What can you do to prevent breast cancer? The number one thing you can do is to eat a healthy diet free of synthetic hormones. That means eating animal products that have not been fed synthetic hormones. Furthermore, ensure that you have adequate iodine levels as low iodine levels have been implicated in animal and human models as a possible cause for developing breast cancer. More information about iodine and breast cancer can be found in my book, Iodine: Why You Need It, Why You Can’t Live Without It.

Instead of mammograms, perhaps consider thermography. A thermascan measures the heat off the breasts. Hot areas can be associated with increased blood vessels and cancer. Although thermascans do not prevent breast cancer, they do no expose sensitive areas of the body to dangerous ionizing radiation. More information about thermography can be found at: www.thermascan.com.

Finally, in these tough financial times, our health care dollars could be better spent on true preventive measures such as educating people why it is so important to eat a healthy diet. We spend too much money on procedures and drugs that do not prolong our lives or improve our quality of living. Until there is data to the contrary, mammograms are one screening procedure we could do without.

3 Comments:

  • At August 6, 2011 at 6:15 PM , Anonymous Anonymous said...

    Please state your sources and the studies that support this. I happen to be a mammographer and a day does not go by when I don't see an early breast cancer found from a mammogram. I think these studies are hogwash. A thermagram is not as accurate as a mammogram and is not a diagnostic tool. If a thermagram shows an area of suspicion, guess what? The patient gets a mammogram. Digital mammograms are only 80% accurate, but there is nothing that is 100%. A womans best chance of finding an early breast cancer is by getting a doctor to do a yearly breast exam, the patient to check her own breasts monthly, and getting a yearly mammogram. Just ask the woman that are living today because their breast cancer was found early from a mammogram.

     
  • At August 7, 2011 at 8:39 AM , Anonymous Dr. Brownstein said...

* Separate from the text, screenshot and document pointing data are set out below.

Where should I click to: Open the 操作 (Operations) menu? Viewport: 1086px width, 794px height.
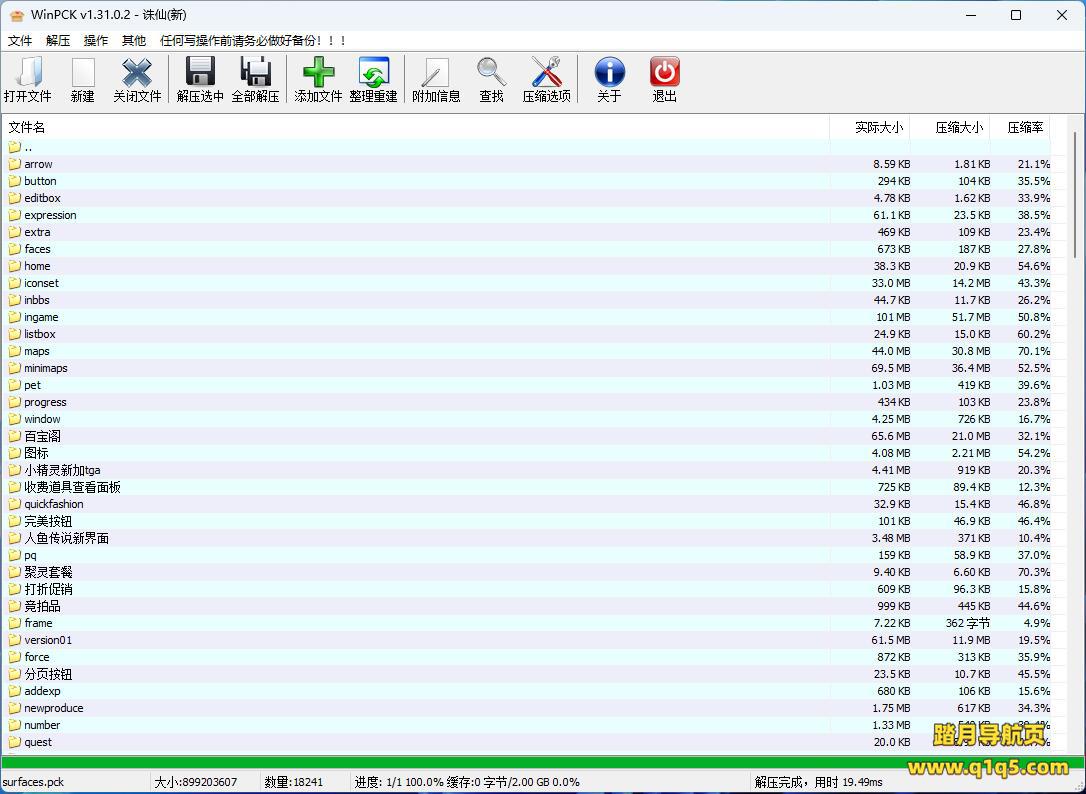pyautogui.click(x=96, y=41)
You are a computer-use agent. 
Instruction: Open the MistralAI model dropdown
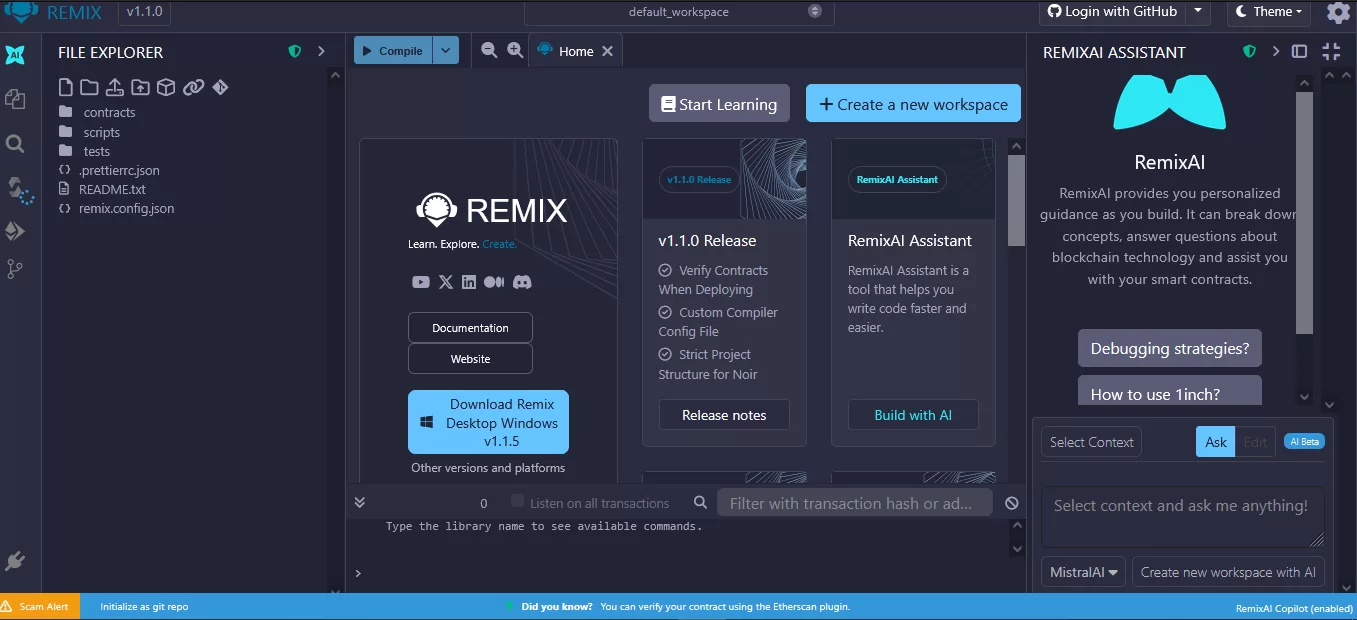click(1083, 572)
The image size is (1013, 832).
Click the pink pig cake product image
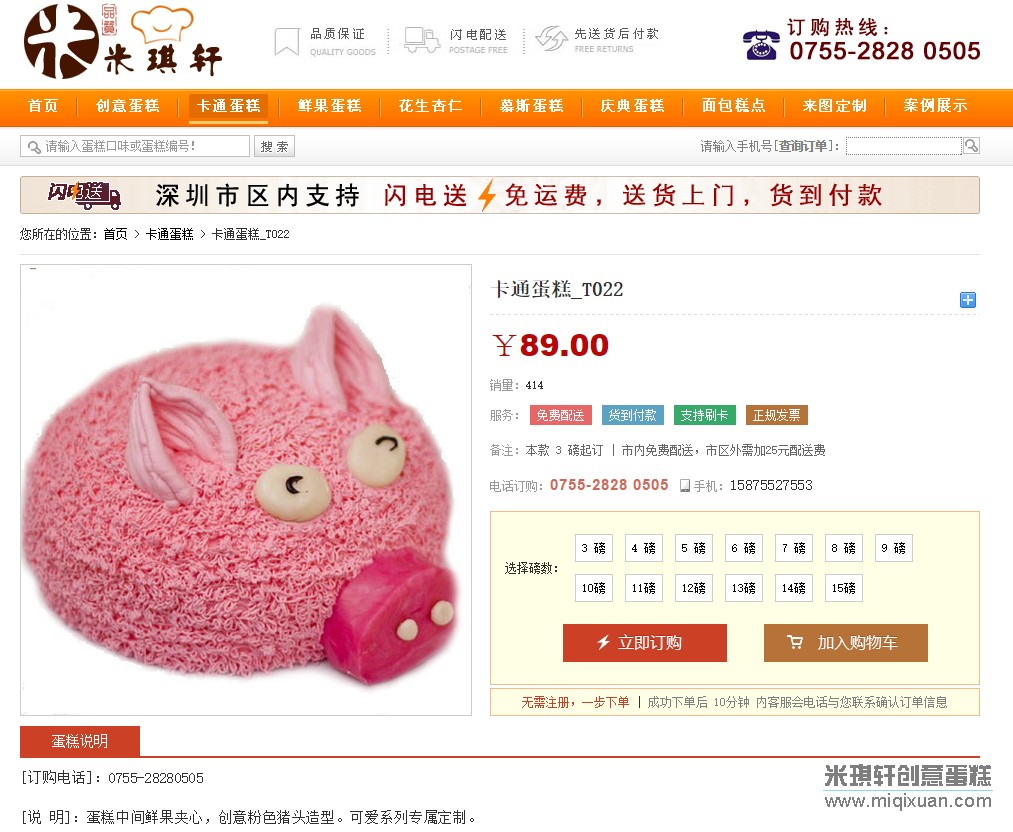[x=245, y=490]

    The source for the article is: BMJ. 2011;343:d4411.
    There is no question that mammograms detect breast cancer at an early stage. However, if early detection does not change the outcome of the illness, then should we be spending a lot of health care dollars on equipment/procedures which enhance early detection? Furthermore, if there is harm (e.g., ionizing radiation) with these procedures, then I feel patients should be fully informed of all of the data in order to make an appopriate decision whether to undergo screening.
    80 years of research has shown early detection has not markedly improved survival from breast cancer. Clearly what we are doing is not giving us the 'bang for the buck'.
    Again, keep in mind; mammograms do not prevent breast cancer. Mammograms are diagnostic. We need to spend more health care dollars (or at least some health care dollars)researching safe and effective ways to prevent breast cancer.
    David Brownstein, M.D.

     
  • At September 25, 2011 at 5:43 AM , Anonymous Anonymous said...

    Especially disturbing is that mammography screening generates large numbers of procedures, biopsies and surgeries, with little impact on the numbers of advanced breast cancers. This point was raised by Laura Esserman in her 2009 JAMA article. New studies by Karsten Juhl Jørgensen, M.D. and Philippe Autier in the BMJ are very supportive of Dr Esserman's conclusions.

    The basic problem is the large numbers indolent, non-aggressive lesions called DCIS (Ductal Carcinoma in situ) detected by screening mammography as small calcifications. DCIS is quite common in the population. A 1987 Danish study by Nielsen found DCIS in 20% of women randomly sampled at autopsy. Although DCIS is treated aggressively as an invasive cancer, it is really very indolent. Yet, DCIS has a 98% -10 year survival, and a NIH consensus conference recommends deleting the terminology "cancer" from its pathology description.